From Specific to Generic Learned Sorted Set Dictionaries: A Theoretically Sound Paradigm Yelding Competitive Data Structural Boosters in Practice

paper_url: http://arxiv.org/abs/2309.00946
repo_url: https://github.com/globosco/An-implementation-of-Generic-Learned-Static-Sorted-Sets-Dictionaries
paper_authors: Domenico Amato, Giosué Lo Bosco, Raffaele Giancarlo
for: 这项研究关注学习数据结构，即机器学习和经典数据结构的交叉领域中的新领域。它有方法学上的重要性和实践上的强大影响。
methods: 我们专注于学习排序字典，即学习排序集合。现有的提议都是特定的，它们可以提高表格搜索过程的时间性能，但只适用于排序的布局，如二分搜索。我们提出了一新的方法，可以补充现有的专门方法，将任何排序集合转化为学习版本。
results: 我们 obtiained several interesting results，包括（a）首个学习优质二分搜索森林，其 mean access time bounded by Entropy 的概率分布下的访问 Dictionary。（b）首个学习排序集合，在动态情况下，在权衡分析设置下，与经典字典匹配的时间上限。这后者在广泛接受的宇宙大小下。实验部分，软件开发相对复杂，显示了非常有趣的发现，即我们的总结可以生成有效竞争力的学习数据结构加速器，即使与特定的benchmark模型相比。

Abstract
This research concerns Learned Data Structures, a recent area that has emerged at the crossroad of Machine Learning and Classic Data Structures. It is methodologically important and with a high practical impact. We focus on Learned Indexes, i.e., Learned Sorted Set Dictionaries. The proposals available so far are specific in the sense that they can boost, indeed impressively, the time performance of Table Search Procedures with a sorted layout only, e.g., Binary Search. We propose a novel paradigm that, complementing known specialized ones, can produce Learned versions of any Sorted Set Dictionary, for instance, Balanced Binary Search Trees or Binary Search on layouts other that sorted, i.e., Eytzinger. Theoretically, based on it, we obtain several results of interest, such as (a) the first Learned Optimum Binary Search Forest, with mean access time bounded by the Entropy of the probability distribution of the accesses to the Dictionary; (b) the first Learned Sorted Set Dictionary that, in the Dynamic Case and in an amortized analysis setting, matches the same time bounds known for Classic Dictionaries.

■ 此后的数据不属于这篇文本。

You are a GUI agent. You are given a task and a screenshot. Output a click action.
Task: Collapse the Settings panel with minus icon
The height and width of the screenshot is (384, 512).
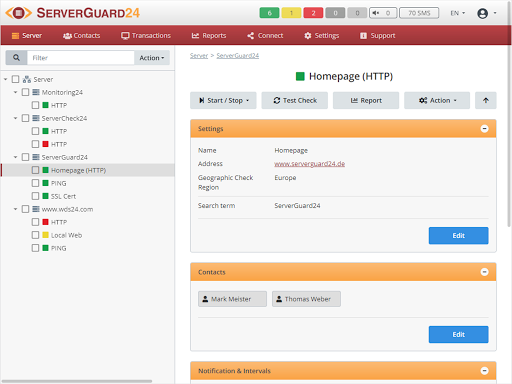(484, 129)
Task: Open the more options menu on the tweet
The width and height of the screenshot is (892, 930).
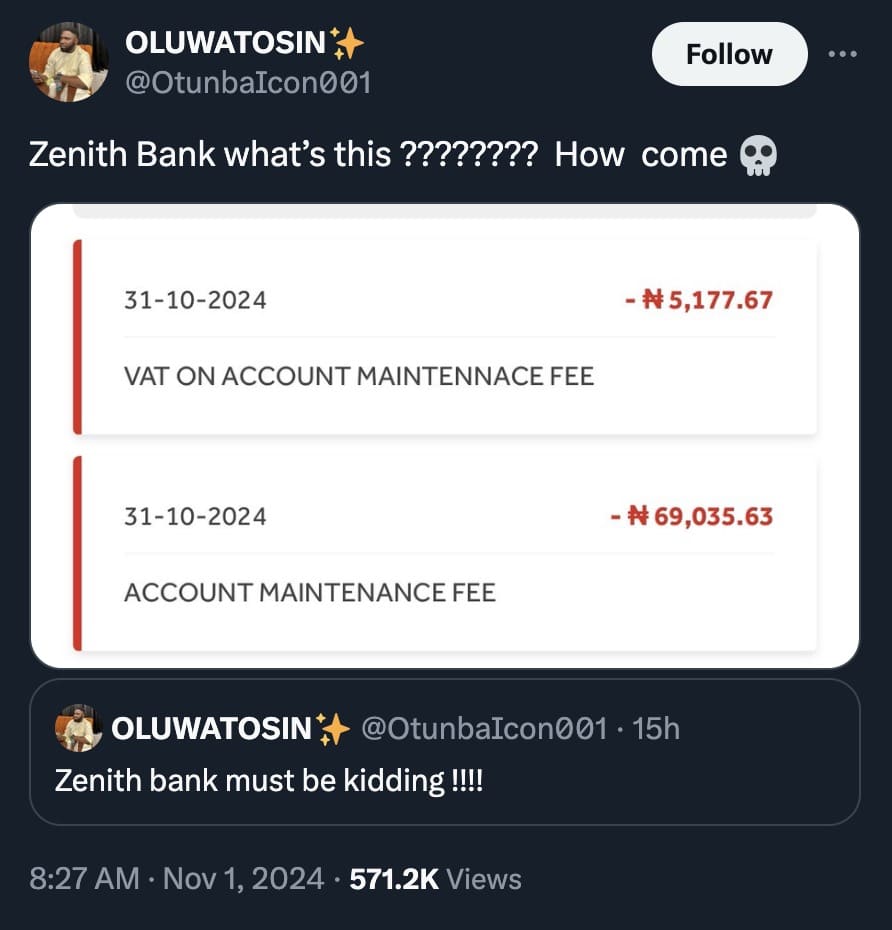Action: tap(843, 55)
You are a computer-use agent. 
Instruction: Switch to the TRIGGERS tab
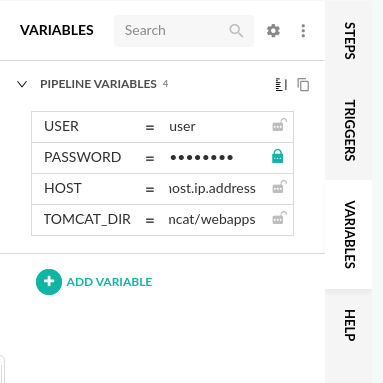click(x=349, y=130)
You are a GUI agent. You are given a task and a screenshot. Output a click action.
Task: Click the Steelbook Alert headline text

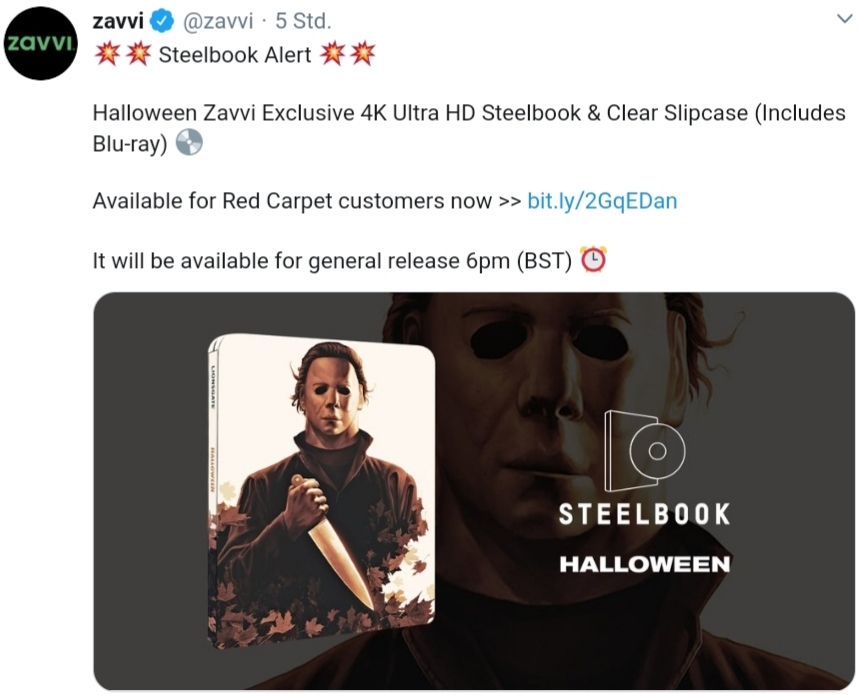(x=235, y=55)
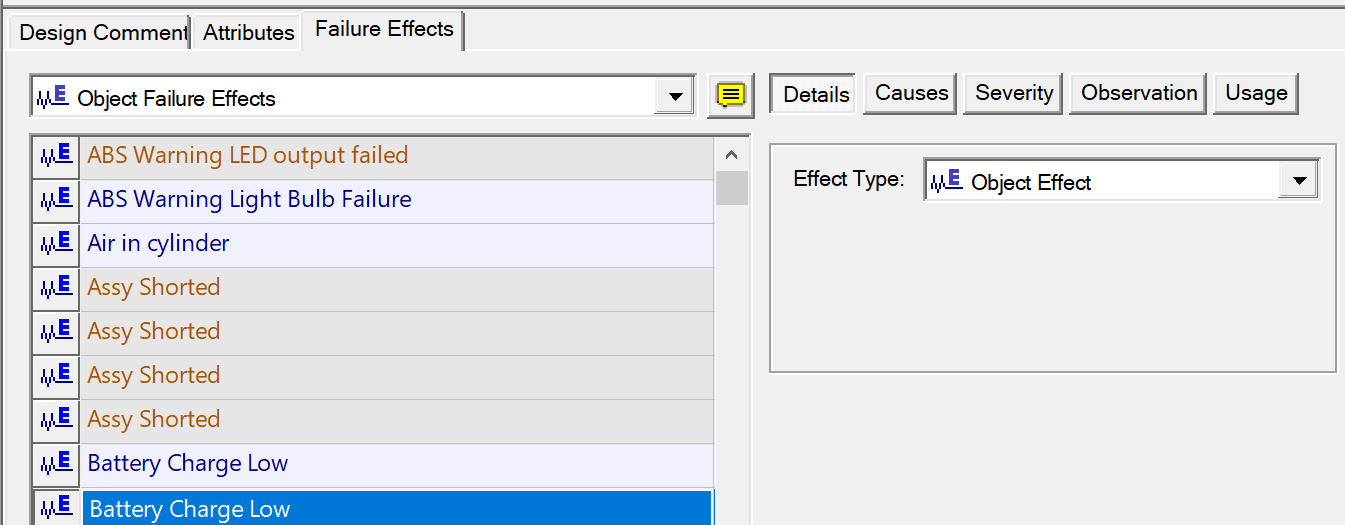
Task: Click icon next to ABS Warning Light Bulb Failure
Action: (55, 199)
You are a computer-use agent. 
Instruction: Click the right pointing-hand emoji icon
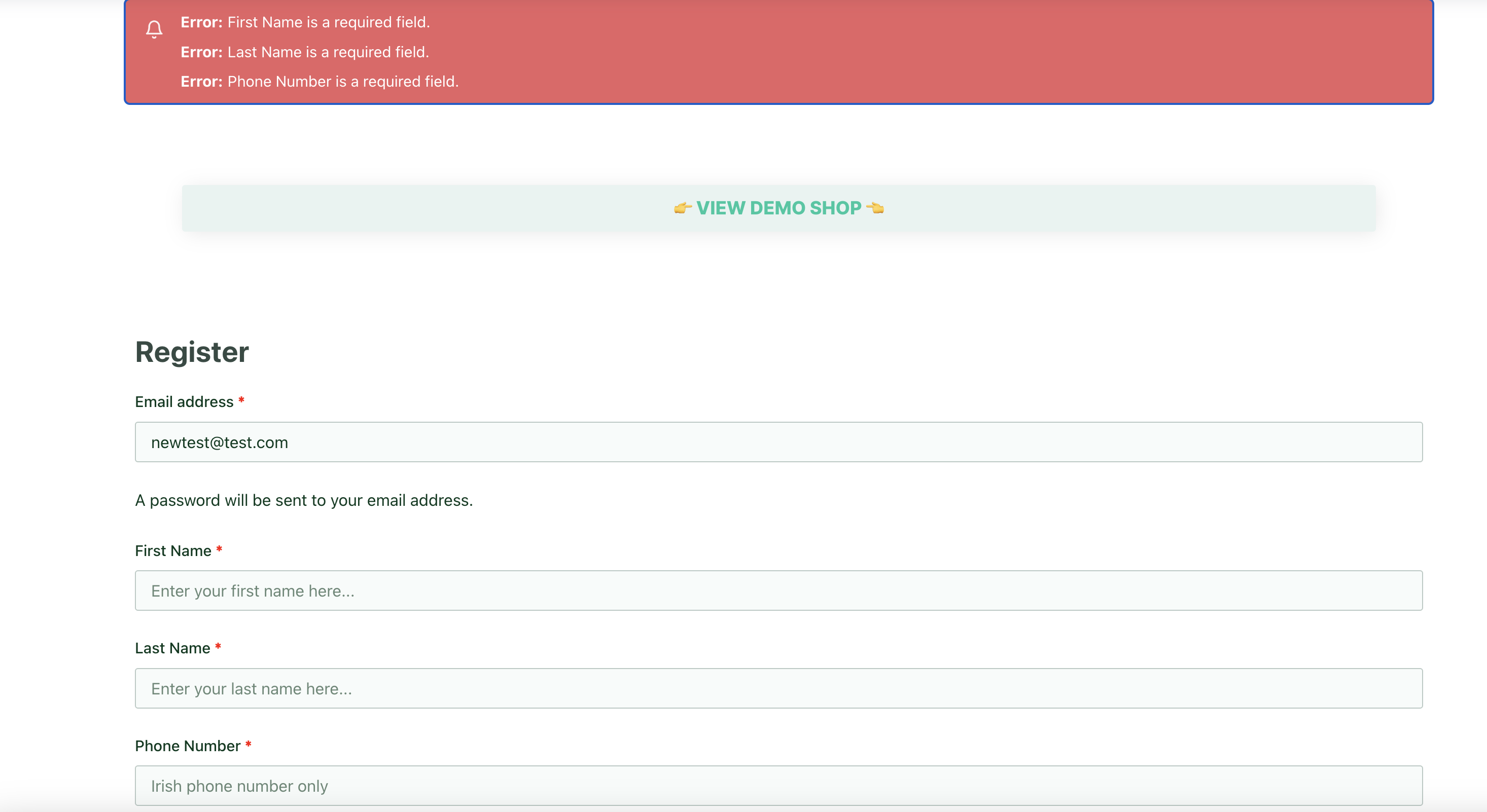coord(875,208)
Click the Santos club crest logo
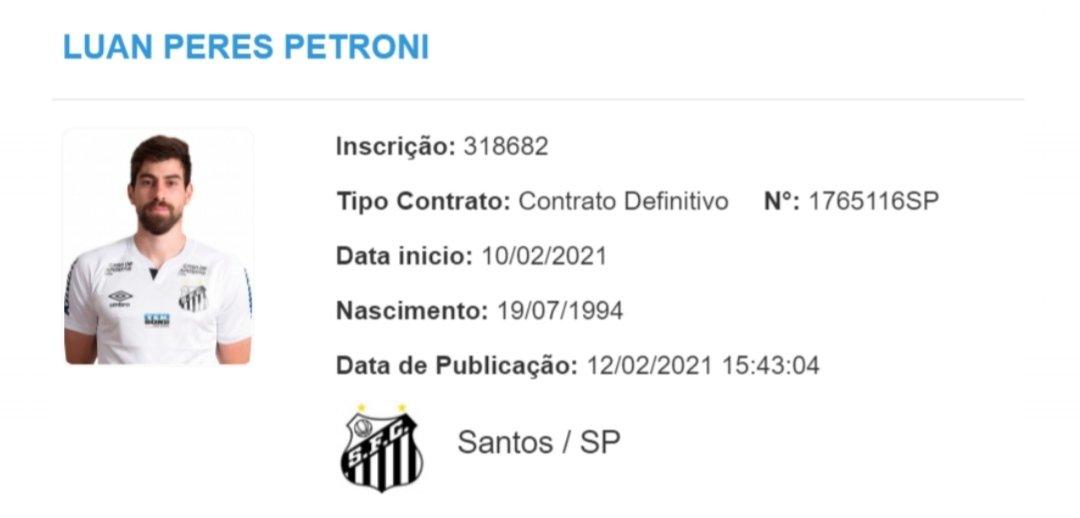The image size is (1080, 518). click(381, 448)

This latter under widely accepted assumptions regarding the size of the Universe. The experimental part, somewhat complex in terms of software development, clearly indicates the nonobvious finding that the generalization we propose can yield effective and competitive Learned Data Structural Booster, even with respect to specific benchmark models.

摘要
Theoretically, we obtain several interesting results based on this paradigm. For example, we develop the first learned optimum binary search forest, with a mean access time bounded by the entropy of the probability distribution of the accesses to the dictionary. Additionally, we create the first learned sorted set dictionary that, in the dynamic case and in an amortized analysis setting, matches the same time bounds as classic dictionaries, under widely accepted assumptions about the size of the universe.The experimental part of our research, which involved complex software development, surprisingly found that our generalization can yield effective and competitive learned data structural boosters, even compared to specific benchmark models.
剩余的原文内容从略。